The weather from here: hot and sunny

Signs of change: MUCH more traffic and a public bus service. Things we did not have when I grew up near here. (photos by Lucy Martin)

Back in the day when Emma Lazarus’ “huddled masses” braved dangerous ocean crossings to make a new life in America, they would go on to reference “the old country”, be that Italy, Ireland, Poland or what have you.

It’s certainly easier now. This past Tuesday it only took about 16 hours to redeem a “free” air miles ticket that meandered from Ottawa to Washington D.C., to San Francisco. And finally, on to Kahului, Maui. Journey’s end was an intensely busy intersection and bustling tourist hub: Paia, a former sugar plantation town.

Hawaii counts as my “old country”. Canada is our big adventure in a new land. Having moved so very far away, I try to get back to see the folks when I can. A luxury immigrants in past centuries had to live without.

I’d not been following much news in Canada before and during my long travel day. Wouldn’t you know it, lots of stuff was happening.

Funny thing about the news world. One can live in that 24/7… or pull back. And stepping away from all that fuss calms life down considerably. I suppose a news-oriented station may not be the best place to ruminate about the stress of following too much news. But it’s true. Things certainly seem more tranquil outside that milieu. (In this case I speak merely as a news consumer. It would be quite a reach to call me a hard-hitting, stress-courting reporter!)

Wednesday was go to town and do errands day in the island’s commercial cities of Kahului and Wailuku. Jiggle the old bank accounts to keep them from becoming inactive. Pick up the police report for the minor (but quite annoying) burglary the other week at my father’s office. Try to find the old-fashioned staples Dad has used up (the “undualted” kind). No luck there – the big box office stores that bought the old Mom & Pop stationary store don’t carry those anymore. Maybe they can be ordered on line. Get some groceries and fill the car with gas. You know, the mundane details of ordinary life.
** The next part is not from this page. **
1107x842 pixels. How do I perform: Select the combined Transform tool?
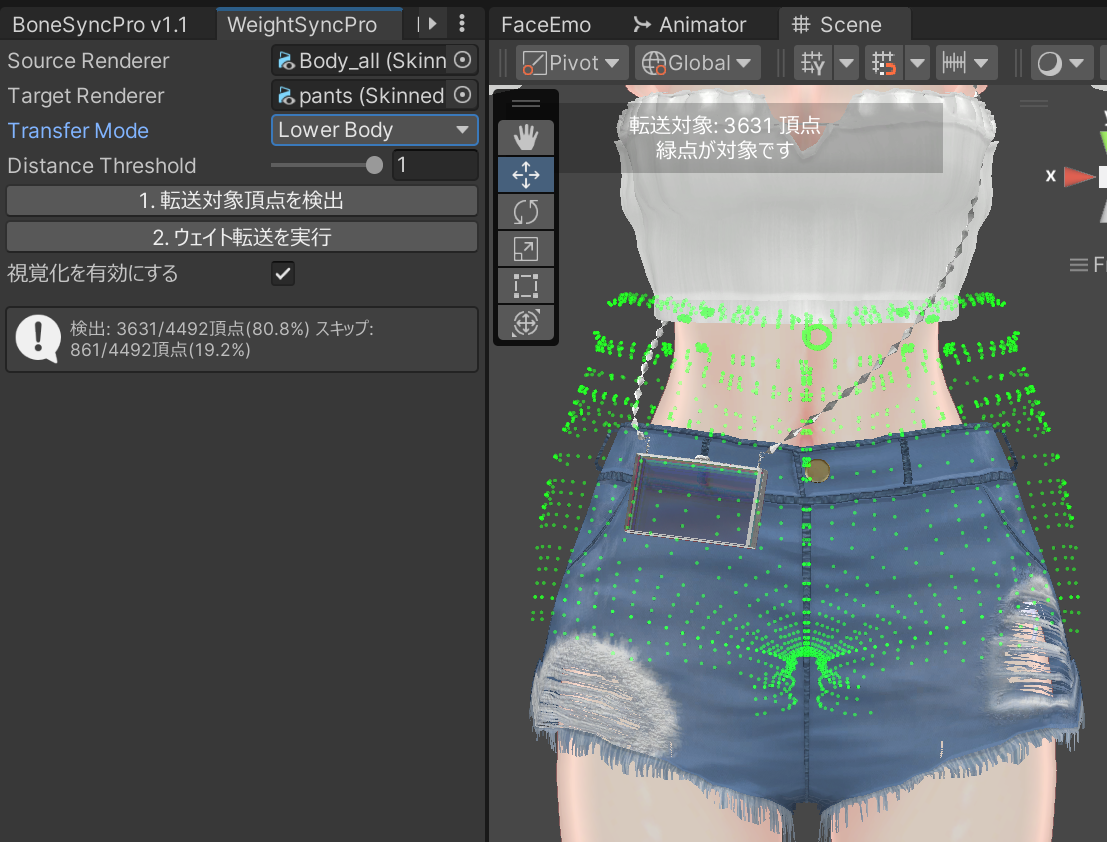pos(525,323)
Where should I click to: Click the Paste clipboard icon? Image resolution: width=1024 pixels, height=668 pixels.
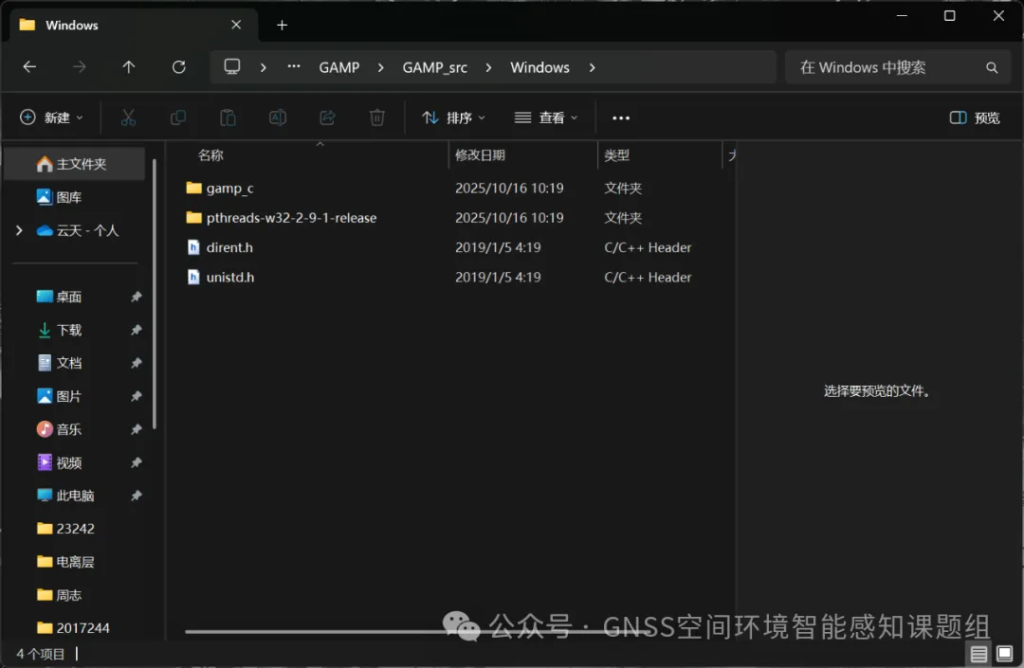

I phoned ahead to the Maui Police Department to find out what I had to do to get those report forms released to a second party. The woman at the other end muttered “I hate it when the crooks steal from old people!” She went out of her way to be sure the photocopies would be ready as soon as I came that morning. Once there, she had a ‘you-look-familiar’ face. We realized we’d been on the high school track team together back in the 1970’s.

My Mom came along to chat and help me find things that had moved since I departed Maui for Honolulu, in the early 1980’s. That included the police station, which is no longer across the street from the Wailuku Library. It’s been below the hospital and across the road from my old high school for quite some time now!
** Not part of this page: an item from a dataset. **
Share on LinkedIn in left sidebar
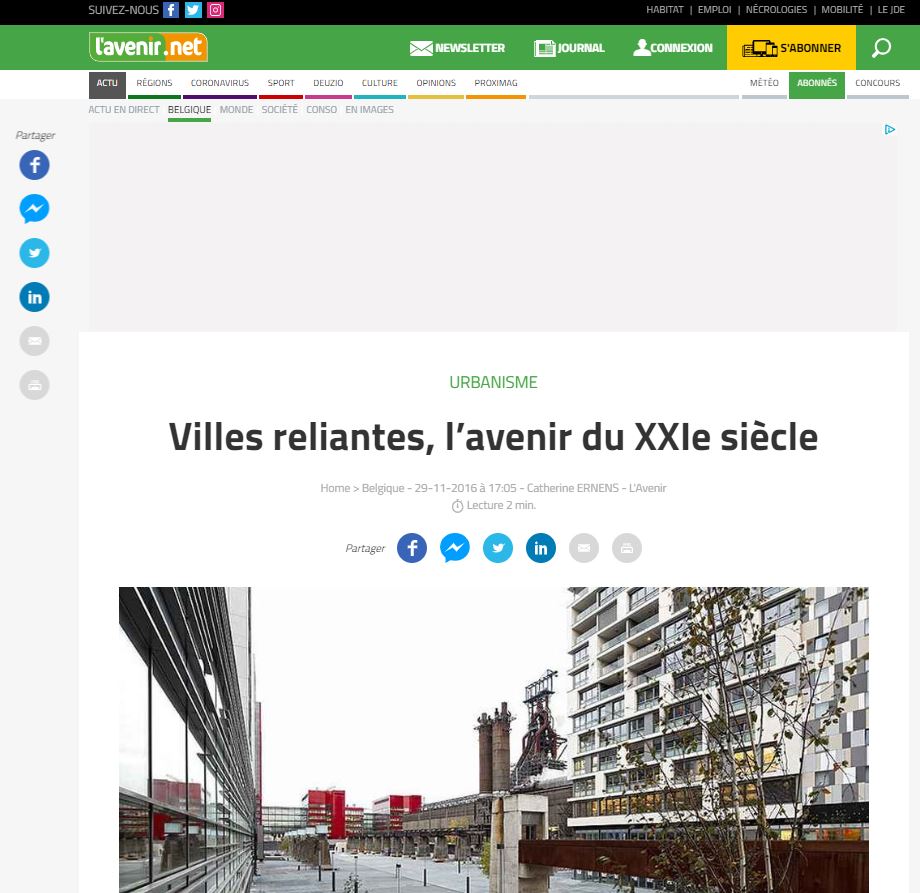The image size is (920, 893). (x=35, y=297)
It’s warm here. No, make that hot. Upper 80’s. Sunshine mixed with passing showers. Confession time: I’ve come to realize I actually prefer slightly lower temps. On the remote chance I would live on Maui again, I’d prefer to try that “upcountry” on the slopes of Haleakala, where it’s cooler the higher you go up that 10,023′ mountain.

Beach scene in Paia, Maui.

Back to errand day. At CostCo I got more aloha shirts, as my husband always requests. I was amused to see other local-food staples like long rice noodles. (What? Your CostCo doesn’t sell aloha shirts and long rice noodles? What? Hawaii has CostCo but northern New York does not? How odd.)
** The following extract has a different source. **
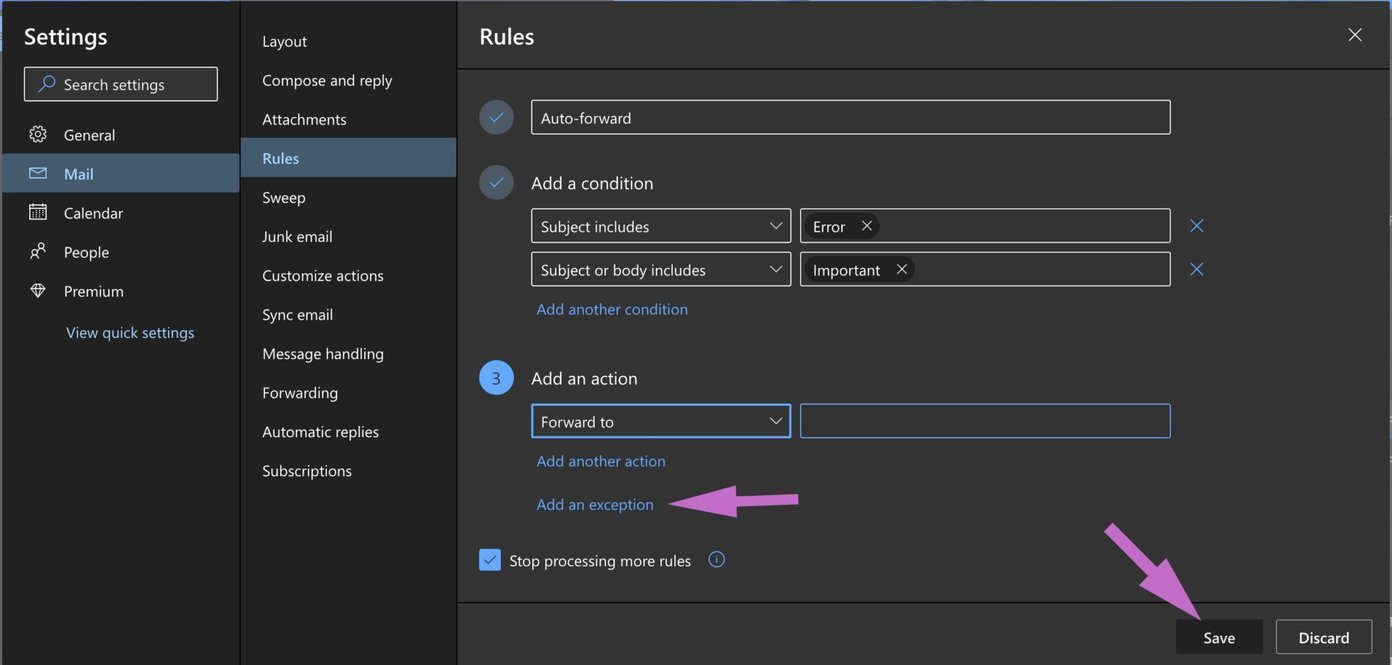This screenshot has width=1392, height=665.
Task: Open Subject or body includes dropdown
Action: pos(661,269)
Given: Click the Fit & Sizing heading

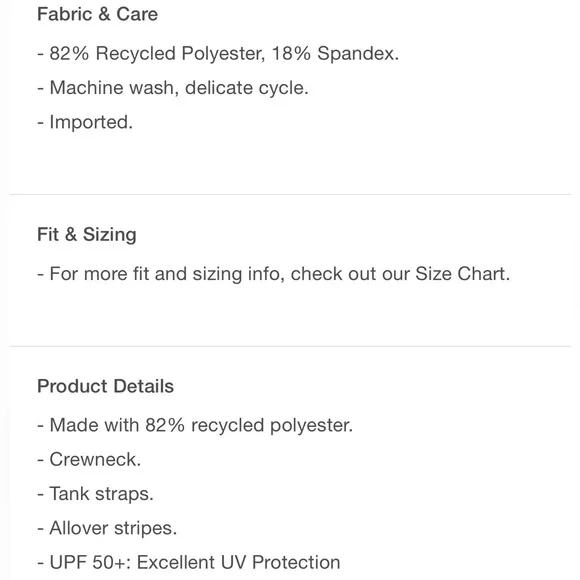Looking at the screenshot, I should (x=87, y=235).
What always staggers me about these trips is the duality of being from one place and now being very much part of another.

It doesn’t take long at all to feel “at home” here once more, even though I now call someplace totally different home. It also doesn’t take long to remember why I was only too happy to leave Maui. Not that I’m particularly brainy, but “brain drain” makes young people abandon many small places for all sorts of reasons.

Same planet, different universes.

A fair number of people in the North Country live split location lives. For my comrades with a foot in two or more worlds, what seems most striking about it all?

Does it seem comfortable and familiar, to live in different settings? Or surreal?

Am I a Maui girl dreaming she lives in Ottawa, Canada? Or a new-Canadian, dreaming about life in Hawaii?

Or am I a mere butterfly – dreaming it all?

Yet another Paia highlight: The Maui Dharma Center includes a “walking bell” with a lovely sound. It was consecrated by the Dalai Lama on a 2007 visit to the Valley Isle.